START MATERIAL FOR THIS TASK

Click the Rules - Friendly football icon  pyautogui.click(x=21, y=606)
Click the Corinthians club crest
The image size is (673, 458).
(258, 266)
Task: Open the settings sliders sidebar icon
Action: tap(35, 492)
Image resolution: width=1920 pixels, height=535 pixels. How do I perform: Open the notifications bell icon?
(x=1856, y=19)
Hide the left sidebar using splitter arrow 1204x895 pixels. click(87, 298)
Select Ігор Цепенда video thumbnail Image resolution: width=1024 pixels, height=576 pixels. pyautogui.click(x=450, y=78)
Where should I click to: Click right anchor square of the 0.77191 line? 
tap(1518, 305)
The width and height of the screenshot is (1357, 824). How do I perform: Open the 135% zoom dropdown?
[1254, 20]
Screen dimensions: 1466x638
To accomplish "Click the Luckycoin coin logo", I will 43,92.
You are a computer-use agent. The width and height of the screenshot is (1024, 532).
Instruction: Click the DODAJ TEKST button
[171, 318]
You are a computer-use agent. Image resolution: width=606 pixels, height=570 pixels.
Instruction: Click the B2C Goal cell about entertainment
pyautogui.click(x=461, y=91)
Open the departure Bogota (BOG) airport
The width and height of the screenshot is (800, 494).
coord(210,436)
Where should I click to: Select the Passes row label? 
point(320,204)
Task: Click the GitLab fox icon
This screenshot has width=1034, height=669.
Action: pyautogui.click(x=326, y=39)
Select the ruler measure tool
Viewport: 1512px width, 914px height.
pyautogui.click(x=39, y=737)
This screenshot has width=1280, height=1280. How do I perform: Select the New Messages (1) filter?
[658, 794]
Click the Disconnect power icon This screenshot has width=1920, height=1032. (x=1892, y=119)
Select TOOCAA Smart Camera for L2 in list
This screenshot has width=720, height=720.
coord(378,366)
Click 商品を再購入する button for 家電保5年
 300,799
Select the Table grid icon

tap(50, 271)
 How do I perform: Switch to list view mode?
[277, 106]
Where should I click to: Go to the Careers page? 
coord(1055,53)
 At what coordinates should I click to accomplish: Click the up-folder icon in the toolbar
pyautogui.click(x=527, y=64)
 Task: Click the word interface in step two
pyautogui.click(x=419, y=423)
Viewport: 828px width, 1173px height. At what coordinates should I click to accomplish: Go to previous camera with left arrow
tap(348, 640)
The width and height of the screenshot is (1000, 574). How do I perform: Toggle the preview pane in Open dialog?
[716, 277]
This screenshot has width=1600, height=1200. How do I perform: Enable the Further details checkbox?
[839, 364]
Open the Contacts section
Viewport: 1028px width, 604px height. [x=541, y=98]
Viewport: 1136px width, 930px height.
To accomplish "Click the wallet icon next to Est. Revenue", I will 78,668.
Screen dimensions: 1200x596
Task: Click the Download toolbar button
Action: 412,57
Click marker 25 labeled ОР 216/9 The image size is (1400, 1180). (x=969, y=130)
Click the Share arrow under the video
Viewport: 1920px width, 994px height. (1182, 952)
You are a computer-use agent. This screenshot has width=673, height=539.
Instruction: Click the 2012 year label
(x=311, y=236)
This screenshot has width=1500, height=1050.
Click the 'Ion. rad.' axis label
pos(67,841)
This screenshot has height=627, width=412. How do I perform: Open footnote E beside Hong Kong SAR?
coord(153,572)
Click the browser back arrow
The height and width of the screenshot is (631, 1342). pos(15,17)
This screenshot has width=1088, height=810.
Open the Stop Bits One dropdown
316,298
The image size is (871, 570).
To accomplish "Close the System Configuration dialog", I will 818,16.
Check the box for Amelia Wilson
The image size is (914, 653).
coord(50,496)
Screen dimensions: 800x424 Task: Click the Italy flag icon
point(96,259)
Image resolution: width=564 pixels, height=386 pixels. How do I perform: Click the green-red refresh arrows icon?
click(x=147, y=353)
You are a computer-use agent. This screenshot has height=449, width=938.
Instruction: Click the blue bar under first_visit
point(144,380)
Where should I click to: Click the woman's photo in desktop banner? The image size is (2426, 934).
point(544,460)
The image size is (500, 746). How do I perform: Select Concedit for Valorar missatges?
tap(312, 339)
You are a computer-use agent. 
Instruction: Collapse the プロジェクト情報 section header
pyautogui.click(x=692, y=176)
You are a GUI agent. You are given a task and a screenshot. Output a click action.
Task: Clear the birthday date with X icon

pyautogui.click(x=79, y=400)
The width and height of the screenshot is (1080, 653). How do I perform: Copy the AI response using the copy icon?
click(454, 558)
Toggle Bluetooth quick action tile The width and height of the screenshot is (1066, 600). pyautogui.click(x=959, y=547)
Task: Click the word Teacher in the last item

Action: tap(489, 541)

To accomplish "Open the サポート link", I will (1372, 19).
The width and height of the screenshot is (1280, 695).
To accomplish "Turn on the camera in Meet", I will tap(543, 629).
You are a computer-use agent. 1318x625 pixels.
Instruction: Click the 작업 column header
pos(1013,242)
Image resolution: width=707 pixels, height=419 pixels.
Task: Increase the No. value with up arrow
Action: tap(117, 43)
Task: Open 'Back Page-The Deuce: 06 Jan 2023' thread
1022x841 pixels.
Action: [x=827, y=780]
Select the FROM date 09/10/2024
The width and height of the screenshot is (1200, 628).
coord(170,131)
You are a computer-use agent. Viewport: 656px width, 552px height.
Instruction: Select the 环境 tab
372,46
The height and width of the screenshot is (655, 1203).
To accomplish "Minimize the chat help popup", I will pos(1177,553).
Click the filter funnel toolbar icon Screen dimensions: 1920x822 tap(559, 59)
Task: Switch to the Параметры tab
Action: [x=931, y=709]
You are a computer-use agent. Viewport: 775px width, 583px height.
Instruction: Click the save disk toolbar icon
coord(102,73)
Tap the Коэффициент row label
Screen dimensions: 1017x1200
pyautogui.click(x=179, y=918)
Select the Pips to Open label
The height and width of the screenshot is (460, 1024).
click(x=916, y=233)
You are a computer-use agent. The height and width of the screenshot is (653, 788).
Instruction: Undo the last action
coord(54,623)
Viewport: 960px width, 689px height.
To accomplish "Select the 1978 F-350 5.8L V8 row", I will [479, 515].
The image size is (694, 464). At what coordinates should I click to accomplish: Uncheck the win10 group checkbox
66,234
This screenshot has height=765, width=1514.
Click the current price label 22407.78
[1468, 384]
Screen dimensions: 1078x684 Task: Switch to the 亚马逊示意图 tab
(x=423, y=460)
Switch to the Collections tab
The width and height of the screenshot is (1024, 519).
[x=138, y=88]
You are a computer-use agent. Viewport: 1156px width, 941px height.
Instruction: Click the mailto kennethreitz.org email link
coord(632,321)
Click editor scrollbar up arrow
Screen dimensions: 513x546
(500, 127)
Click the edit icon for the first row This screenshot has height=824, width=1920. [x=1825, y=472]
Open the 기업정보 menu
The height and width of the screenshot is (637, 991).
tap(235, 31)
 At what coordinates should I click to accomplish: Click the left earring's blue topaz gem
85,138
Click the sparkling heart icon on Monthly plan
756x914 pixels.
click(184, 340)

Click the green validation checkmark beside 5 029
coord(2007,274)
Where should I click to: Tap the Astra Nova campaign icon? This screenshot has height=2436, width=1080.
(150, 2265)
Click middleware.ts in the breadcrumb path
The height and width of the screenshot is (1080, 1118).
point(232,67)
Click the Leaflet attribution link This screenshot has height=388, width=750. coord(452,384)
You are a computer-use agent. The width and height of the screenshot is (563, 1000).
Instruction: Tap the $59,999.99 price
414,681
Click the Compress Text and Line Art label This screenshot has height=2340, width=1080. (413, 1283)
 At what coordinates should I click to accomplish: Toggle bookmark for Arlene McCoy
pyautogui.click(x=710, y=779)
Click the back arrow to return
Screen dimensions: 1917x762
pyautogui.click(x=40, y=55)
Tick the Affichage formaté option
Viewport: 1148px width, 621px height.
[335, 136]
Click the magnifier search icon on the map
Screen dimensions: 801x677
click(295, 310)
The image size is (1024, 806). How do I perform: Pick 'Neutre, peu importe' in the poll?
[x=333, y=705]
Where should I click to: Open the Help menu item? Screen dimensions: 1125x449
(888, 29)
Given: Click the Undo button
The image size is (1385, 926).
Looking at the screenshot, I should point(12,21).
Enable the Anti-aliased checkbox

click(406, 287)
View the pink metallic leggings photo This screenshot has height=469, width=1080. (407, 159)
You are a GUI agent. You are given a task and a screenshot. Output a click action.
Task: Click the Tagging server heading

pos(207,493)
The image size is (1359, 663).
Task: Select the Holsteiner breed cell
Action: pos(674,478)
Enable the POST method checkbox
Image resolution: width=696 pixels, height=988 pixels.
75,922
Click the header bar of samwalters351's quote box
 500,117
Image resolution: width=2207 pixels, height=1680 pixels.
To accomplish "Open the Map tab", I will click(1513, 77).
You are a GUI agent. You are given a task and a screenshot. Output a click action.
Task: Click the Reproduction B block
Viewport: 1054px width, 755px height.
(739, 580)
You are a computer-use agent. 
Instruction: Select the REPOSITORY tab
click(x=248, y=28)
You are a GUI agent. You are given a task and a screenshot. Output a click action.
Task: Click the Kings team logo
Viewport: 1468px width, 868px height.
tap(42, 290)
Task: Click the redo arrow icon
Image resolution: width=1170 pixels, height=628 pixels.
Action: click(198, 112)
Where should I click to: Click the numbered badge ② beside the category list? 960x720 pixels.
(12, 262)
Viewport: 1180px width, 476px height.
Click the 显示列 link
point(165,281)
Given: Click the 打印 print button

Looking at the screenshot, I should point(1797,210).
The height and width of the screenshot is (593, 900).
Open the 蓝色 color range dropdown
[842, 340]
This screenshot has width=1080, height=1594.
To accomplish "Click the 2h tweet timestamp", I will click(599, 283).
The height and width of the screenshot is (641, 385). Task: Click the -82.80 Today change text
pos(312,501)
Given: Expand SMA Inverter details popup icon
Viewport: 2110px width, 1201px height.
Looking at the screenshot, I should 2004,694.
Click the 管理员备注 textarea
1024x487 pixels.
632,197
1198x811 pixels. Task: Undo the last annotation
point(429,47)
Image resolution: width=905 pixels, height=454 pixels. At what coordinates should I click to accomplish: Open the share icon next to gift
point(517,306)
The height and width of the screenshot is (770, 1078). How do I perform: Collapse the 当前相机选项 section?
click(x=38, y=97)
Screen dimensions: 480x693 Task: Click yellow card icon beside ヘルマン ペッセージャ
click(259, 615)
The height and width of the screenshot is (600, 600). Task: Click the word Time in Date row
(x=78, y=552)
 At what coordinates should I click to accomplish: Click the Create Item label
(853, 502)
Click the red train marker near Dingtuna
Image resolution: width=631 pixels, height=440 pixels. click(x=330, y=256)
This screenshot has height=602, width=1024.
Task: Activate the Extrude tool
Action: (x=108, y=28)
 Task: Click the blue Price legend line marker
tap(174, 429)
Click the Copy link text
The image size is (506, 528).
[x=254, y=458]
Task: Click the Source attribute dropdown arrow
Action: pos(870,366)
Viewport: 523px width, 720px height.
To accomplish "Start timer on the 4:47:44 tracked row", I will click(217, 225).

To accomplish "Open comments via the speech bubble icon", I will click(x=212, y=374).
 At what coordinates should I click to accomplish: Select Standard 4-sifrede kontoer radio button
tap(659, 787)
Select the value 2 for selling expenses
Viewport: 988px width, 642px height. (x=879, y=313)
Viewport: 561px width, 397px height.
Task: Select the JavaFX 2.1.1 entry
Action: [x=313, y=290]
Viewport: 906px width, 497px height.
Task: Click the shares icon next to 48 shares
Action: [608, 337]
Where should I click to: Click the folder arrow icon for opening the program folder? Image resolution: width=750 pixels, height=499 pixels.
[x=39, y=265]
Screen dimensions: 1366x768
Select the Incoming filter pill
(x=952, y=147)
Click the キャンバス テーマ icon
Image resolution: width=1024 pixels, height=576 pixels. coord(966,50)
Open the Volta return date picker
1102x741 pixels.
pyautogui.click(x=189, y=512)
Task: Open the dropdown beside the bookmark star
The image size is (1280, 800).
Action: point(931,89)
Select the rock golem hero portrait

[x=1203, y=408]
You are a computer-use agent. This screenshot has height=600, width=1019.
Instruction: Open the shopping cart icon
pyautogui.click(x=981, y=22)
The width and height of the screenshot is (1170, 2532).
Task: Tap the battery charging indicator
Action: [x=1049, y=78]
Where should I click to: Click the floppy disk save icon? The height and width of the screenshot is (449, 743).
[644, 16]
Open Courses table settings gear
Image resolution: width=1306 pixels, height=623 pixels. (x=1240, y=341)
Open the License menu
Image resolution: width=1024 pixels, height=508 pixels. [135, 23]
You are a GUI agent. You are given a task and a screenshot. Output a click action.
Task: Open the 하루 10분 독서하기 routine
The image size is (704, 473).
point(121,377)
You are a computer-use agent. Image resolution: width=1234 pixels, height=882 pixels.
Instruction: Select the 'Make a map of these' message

END MATERIAL FOR THIS TASK

§ WHAT IS BEING ASKED: Count the lines of the records that contain the word "popup". Give only the count.

§ TASK RESPONSE: 2